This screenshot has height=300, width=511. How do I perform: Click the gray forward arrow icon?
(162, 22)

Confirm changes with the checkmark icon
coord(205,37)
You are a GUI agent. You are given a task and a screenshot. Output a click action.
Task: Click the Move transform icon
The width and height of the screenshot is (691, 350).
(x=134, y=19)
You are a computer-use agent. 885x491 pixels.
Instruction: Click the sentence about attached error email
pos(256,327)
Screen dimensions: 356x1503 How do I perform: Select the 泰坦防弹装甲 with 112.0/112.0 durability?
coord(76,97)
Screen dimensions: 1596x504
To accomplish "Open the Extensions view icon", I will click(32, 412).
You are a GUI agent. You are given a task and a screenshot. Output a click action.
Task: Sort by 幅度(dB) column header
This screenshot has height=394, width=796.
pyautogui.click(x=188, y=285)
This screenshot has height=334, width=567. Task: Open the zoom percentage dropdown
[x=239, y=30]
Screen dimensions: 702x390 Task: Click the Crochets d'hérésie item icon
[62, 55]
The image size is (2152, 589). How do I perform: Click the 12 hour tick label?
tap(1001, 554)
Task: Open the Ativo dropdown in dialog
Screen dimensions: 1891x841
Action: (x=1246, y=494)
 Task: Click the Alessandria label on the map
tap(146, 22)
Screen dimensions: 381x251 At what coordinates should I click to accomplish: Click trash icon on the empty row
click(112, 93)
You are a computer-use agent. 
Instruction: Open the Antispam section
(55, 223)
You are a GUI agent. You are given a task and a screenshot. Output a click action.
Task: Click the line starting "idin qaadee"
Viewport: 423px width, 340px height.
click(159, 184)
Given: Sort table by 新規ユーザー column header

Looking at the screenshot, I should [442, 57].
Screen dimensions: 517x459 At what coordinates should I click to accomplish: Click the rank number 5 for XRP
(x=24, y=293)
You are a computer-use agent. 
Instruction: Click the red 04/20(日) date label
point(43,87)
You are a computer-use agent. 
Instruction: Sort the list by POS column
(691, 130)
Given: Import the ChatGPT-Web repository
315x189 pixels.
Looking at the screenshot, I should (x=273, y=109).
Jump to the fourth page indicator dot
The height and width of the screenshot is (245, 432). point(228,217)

• **About this task**
Where the line containing "Viewport: 423px width, 340px height." appears in the records above, begin copying and continue through the last line; copy each line exactly and include no others.

• **Exercise result**
Viewport: 423px width, 340px height.
click(159, 184)
Given: Sort table by 新規ユーザー column header

Looking at the screenshot, I should [442, 57].
Screen dimensions: 517x459 At what coordinates should I click to accomplish: Click the rank number 5 for XRP
(x=24, y=293)
You are a computer-use agent. 
Instruction: Click the red 04/20(日) date label
point(43,87)
You are a computer-use agent. 
Instruction: Sort the list by POS column
(691, 130)
Given: Import the ChatGPT-Web repository
315x189 pixels.
Looking at the screenshot, I should (x=273, y=109).
Jump to the fourth page indicator dot
The height and width of the screenshot is (245, 432). point(228,217)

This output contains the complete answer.